I took Tommy's leftover belongings back down to the archives; I couldn't bear the idea of just throwing them away, so I filed them back where they had come from. Whilst there I came across an old typewriter, like the kind I imagine they might have used back in 1918 and couldn't resist having a go.
Jack came down and found me there about twenty minutes later and laughed when he saw me.
"What?" I asked, sounding slightly defensive.
"What are you doing Ianto?" He said, still laughing slightly.
"Just… oh I don't know, I like old things. I like the idea of remembering the past and trying to see what things might have been like back then. And well I guess the typewriter was just calling me." I replied, feeling foolish admitting all of that.
Jack's laugh turned into a grin "You do realise that typewriter's nearly 100 years old don't you?"
"Well I think I can safely say that I have a particular interest in antiques" I said, placing enough emphasis on the words for him to understand what I was talking about.
"Oi! Cheeky!" He replied laughing once more.
"Jack…" I began, more seriously now "What was Torchwood like all those years ago? What's it been like seeing it change, seeing its employees change… losing all your colleagues and loved ones?" I asked, hoping he wouldn't get upset at my mentioning of it.
But he didn't "To be honest, Torchwood hasn't changed much over the years, Yes we've had better equipment and seen advances in technology both human and alien, but the essential values have remained similar.
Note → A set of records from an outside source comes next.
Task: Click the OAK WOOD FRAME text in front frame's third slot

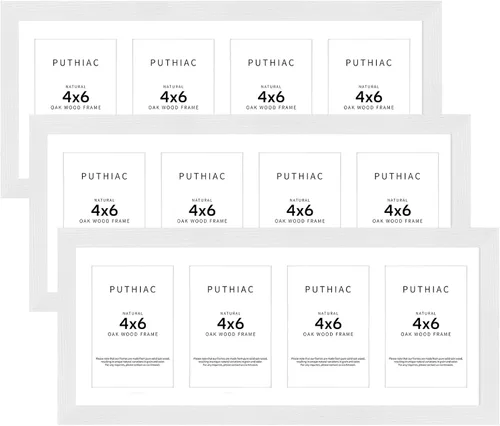Action: [x=328, y=334]
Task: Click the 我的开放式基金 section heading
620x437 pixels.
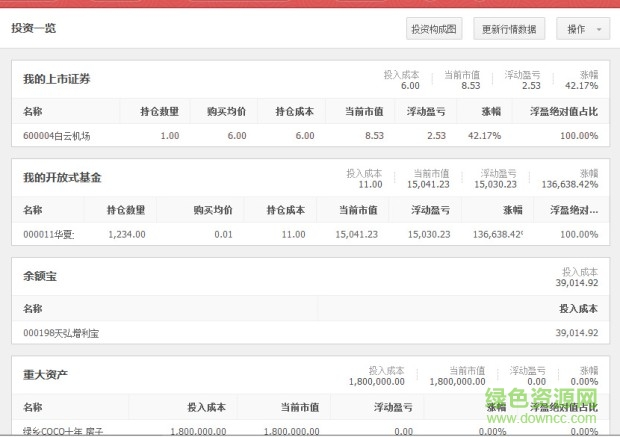Action: (62, 177)
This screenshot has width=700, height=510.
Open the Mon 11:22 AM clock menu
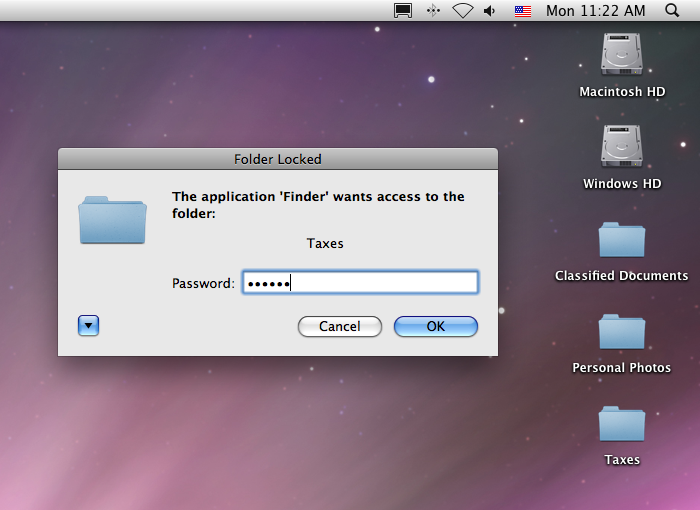coord(596,11)
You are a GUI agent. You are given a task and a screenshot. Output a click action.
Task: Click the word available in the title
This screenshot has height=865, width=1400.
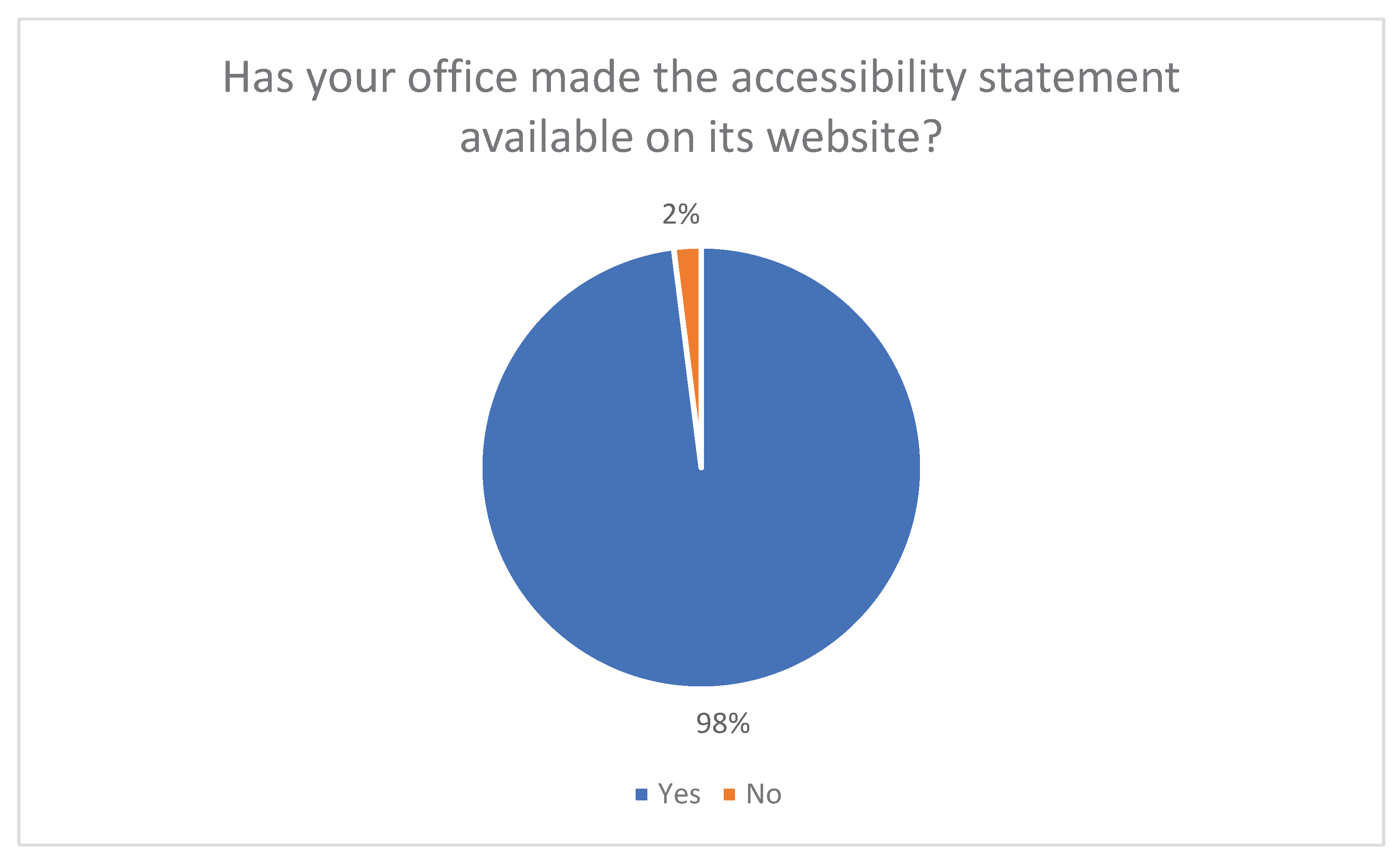(x=546, y=138)
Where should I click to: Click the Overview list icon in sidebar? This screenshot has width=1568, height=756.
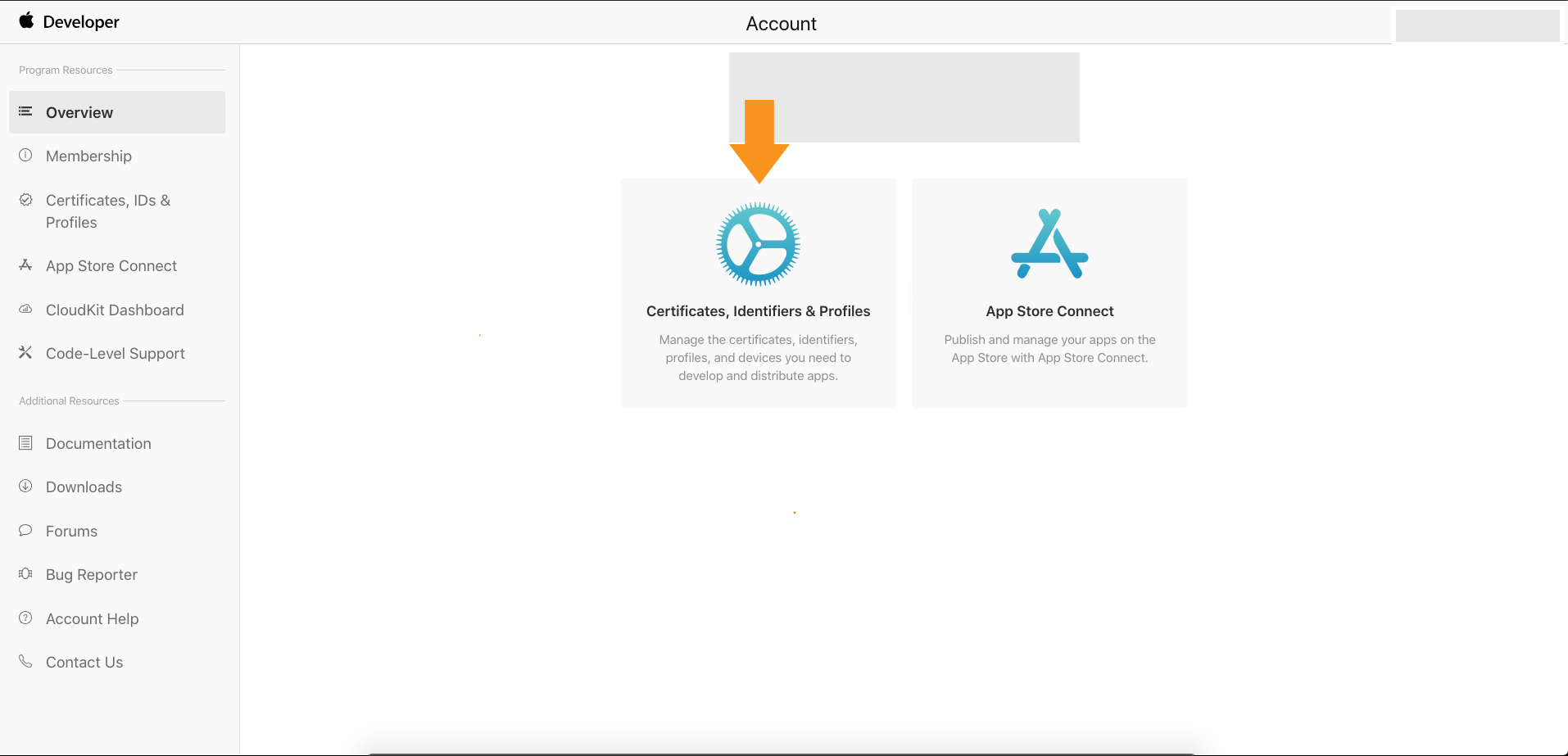tap(25, 111)
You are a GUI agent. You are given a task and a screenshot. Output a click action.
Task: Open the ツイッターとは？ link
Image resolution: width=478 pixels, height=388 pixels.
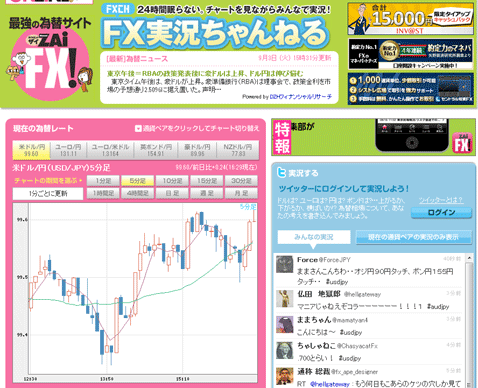coord(441,200)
To protect earth from threats or die trying…" He trailed of looking ever so slightly forlorn. "Unfortunately that's the downside to the fact that nothing here ever changes: everyone always dies and dies young. I can't lie and say it ever gets any easier seeing your friends and colleagues die, but I've come to accept it as part of the job. It's hard always being the one left behind, the one that has to carrying on living. But at least by carrying on, by continuing to keep Torchwood active and running we're preserving their efforts." He continued. "I meant what I said before, I've met and loved so many people because of the kind of life that I have been given, and despite its hardships I really wouldn't alter one second of the time I have had." He finished finally, ending with a smile – smaller than his famous Harkness grin, but a smile all the same.
"You know I am always here if you need to talk about these sorts of things, don't you Jack?" I asked, gently squeezing his hand.
"Of course" He replied, flashing that more familiar grin now.
"And Jack…?"
"Yes Ianto?" He laughed.
"Have you ever… ever met someone like me before?" I asked blushing.
"Jones, Ianto Jones… as if there's ever been anybody else like you before." He said pulling me into a tender kiss as I felt my blush deepen. He may have loved before and he may love after I'm gone, but right now knowing that he thinks of me as unique is more than enough to keep me satisfied.